EXTRACT

<<<<

# Elinchrom 400 RX with canon speedlights ? how to use



## Ravikantsharma (Apr 19, 2012)

Hey Guys,

I am  new to studio flash photography and have below questions as kind of confused.

I own a Canon 7D with 2 unit of 580exii flashes along with recently purchased _*Elinchrom 400 RX (*__pair of 2 lights with build in trigger and remote trigger which will go on top of my camera)_


_Earlier, I use to trigger my 2 580exii by wireless triggers (also have 1 radio transmitter and 3 receivers purchased from ebay with a maxsync speed of 250_ .

>>>>

DATASET SECTION

<<<<

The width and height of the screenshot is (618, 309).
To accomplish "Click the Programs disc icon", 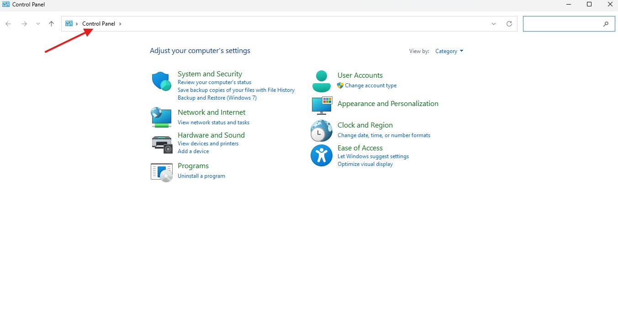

>>>>

TASK TO CARRY OUT
Continue the forum post about using Elinchrom 400 RX lights with Canon speedlights, picking up after its last sentence. The data is separate material, unrelated to the forum post.

SOLVED EXERCISE
Now my question is

_1.       _If I am using in studio 2 units of  _Elinchrom 400 RX light (which I will trigger with build in sky port system )at the same time can I  trigger canon 580ex ii in same exporsure. If so how will the setting work.._

Thanks in advance


----------



## 2WheelPhoto (Apr 19, 2012)

You can trigger both elinchroms with your 580 if you put the elinchroms in "slave" mode. 

Actually you have many options. Read the manuals for both the 580 and elinchroms and you'll understand.


----------



## Xyloz (Apr 20, 2012)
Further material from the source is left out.